Traffic jams and diversions: "Last generation" blocked in Munich and Berlin

For this week, the "Last Generation" announces increased disruptive actions.

Traffic jams and diversions: "Last generation" blocked in Munich and Berlin

For this week, the "Last Generation" announces increased disruptive actions. The preventive detention and high fines in Bavaria do not deter activists. At the beginning of the week, they slow down drivers in the Bavarian state capital as well as in the federal capital.

Activists of the "Last Generation" once again stuck themselves to a street in Berlin and Munich during a climate protest and blocked traffic. According to a police spokesman, nine people stuck to the roadway at Munich's Karlsplatz. They wore warning vests and drew attention to their demands with posters. The traffic had been diverted, but the disabilities were "moderate," it said. The group said many of the participants had already been in prison for a month and some had been sentenced to heavy fines.

In Berlin, the police first registered a protest action in front of the main train station on Invalidenstrasse with seven people. A police spokeswoman said five of them had stuck to the roadway. Further campaigns followed on Wilhelmstrasse, at the corner of Hallesches Ufer and Potsdamer Strasse, at the corner of Varian-Fry-Strasse. According to the police, four activists were stuck there. The Berlin traffic information center spoke of another protest action on the B1 in the Tiergarten area near Stresemannstraße, which caused traffic jams.
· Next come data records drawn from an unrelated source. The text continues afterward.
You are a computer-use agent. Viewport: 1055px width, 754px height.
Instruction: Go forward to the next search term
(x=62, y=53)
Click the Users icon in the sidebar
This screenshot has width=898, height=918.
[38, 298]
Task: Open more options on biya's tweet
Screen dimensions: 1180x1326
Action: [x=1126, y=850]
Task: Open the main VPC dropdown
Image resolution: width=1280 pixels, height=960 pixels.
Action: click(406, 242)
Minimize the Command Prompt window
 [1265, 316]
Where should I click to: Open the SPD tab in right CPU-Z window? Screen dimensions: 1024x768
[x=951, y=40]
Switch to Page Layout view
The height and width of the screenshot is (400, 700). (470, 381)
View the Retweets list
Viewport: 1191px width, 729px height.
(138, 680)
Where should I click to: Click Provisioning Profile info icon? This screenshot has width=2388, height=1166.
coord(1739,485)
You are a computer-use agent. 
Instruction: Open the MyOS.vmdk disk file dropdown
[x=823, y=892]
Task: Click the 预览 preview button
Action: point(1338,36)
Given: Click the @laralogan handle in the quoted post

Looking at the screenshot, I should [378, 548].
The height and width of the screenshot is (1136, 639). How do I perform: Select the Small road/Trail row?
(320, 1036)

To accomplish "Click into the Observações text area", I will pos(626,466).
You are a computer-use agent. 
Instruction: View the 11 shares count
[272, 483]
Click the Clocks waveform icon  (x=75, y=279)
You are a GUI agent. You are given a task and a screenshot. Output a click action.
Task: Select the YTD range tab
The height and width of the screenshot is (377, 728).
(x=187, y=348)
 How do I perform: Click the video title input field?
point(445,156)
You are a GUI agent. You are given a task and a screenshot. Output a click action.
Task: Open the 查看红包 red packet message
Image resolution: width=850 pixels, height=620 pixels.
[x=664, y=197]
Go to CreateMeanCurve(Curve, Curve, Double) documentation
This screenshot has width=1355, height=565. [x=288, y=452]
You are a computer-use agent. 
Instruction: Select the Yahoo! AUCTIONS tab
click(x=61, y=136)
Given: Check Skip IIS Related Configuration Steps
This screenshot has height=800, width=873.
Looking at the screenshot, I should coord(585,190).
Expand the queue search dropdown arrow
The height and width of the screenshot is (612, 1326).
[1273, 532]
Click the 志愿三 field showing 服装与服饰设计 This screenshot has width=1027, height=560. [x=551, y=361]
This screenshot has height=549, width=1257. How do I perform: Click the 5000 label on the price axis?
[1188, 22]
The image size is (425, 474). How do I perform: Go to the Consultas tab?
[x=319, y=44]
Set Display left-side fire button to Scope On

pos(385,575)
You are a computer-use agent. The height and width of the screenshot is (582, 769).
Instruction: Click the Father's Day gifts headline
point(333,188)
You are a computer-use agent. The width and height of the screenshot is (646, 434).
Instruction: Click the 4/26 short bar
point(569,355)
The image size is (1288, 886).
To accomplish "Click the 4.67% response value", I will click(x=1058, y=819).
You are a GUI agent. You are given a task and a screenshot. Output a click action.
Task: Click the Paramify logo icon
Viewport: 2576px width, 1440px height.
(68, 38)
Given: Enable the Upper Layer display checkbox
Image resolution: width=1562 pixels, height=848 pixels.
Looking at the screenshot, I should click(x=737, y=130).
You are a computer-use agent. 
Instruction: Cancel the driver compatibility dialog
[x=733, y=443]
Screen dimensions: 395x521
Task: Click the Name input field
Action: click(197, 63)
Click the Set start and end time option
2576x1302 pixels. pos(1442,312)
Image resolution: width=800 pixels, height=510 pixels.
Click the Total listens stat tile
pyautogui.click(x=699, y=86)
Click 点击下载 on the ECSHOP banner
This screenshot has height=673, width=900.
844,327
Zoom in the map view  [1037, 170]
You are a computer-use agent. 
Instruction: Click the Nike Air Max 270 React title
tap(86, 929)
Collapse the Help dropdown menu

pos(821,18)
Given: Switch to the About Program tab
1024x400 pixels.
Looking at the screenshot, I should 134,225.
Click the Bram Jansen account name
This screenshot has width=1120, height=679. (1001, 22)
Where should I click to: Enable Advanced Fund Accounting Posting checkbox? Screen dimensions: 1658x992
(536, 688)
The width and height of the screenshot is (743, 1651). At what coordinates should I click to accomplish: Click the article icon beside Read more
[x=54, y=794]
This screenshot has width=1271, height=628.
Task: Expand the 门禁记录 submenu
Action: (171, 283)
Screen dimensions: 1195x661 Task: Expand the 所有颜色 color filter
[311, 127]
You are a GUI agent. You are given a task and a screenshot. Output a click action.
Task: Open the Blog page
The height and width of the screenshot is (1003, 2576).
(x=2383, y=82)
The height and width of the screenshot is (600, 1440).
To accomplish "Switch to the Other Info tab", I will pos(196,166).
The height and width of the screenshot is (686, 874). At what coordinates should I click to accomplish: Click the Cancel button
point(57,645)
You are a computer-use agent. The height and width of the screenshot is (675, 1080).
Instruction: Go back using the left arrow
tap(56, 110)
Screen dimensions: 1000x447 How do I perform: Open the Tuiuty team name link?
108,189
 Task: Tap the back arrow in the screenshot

The "Last Generation" had announced further and intensified disruptive actions starting this week. In the past few weeks, activists have blocked roads, damaged works of art and paralyzed air traffic at BER Airport in Berlin. In Bavaria, some were jailed as a precautionary measure because they had announced further disturbances. Among other things, the group is demanding a speed limit of 100 kilometers per hour on motorways and a 9-euro train ticket for the whole of Germany.

From the point of view of North Rhine-Westphalia's Interior Minister Herbert Reul, the state must be very vigilant when it comes to climate activists and, after a thorough examination, may have to take a tougher approach. "The state cannot just watch and let it continue," said the CDU politician on Deutschlandfunk. The actions of the "Last Generation" are no longer about individual spontaneous deeds, but there is a nationwide tight organization. Among these activists are some left-wing extremists "who say it's about much more than that, it's about overcoming the system."

But you can't suspect everyone, said Reul. "There are a lot of people who have a normal, good concern", but who "haven't quite understood that we have rules that you have to follow". The Fridays for Future climate movement is different, its supporters have generally complied with the statutory limits. With the "last generation", on the other hand, limits have been exceeded.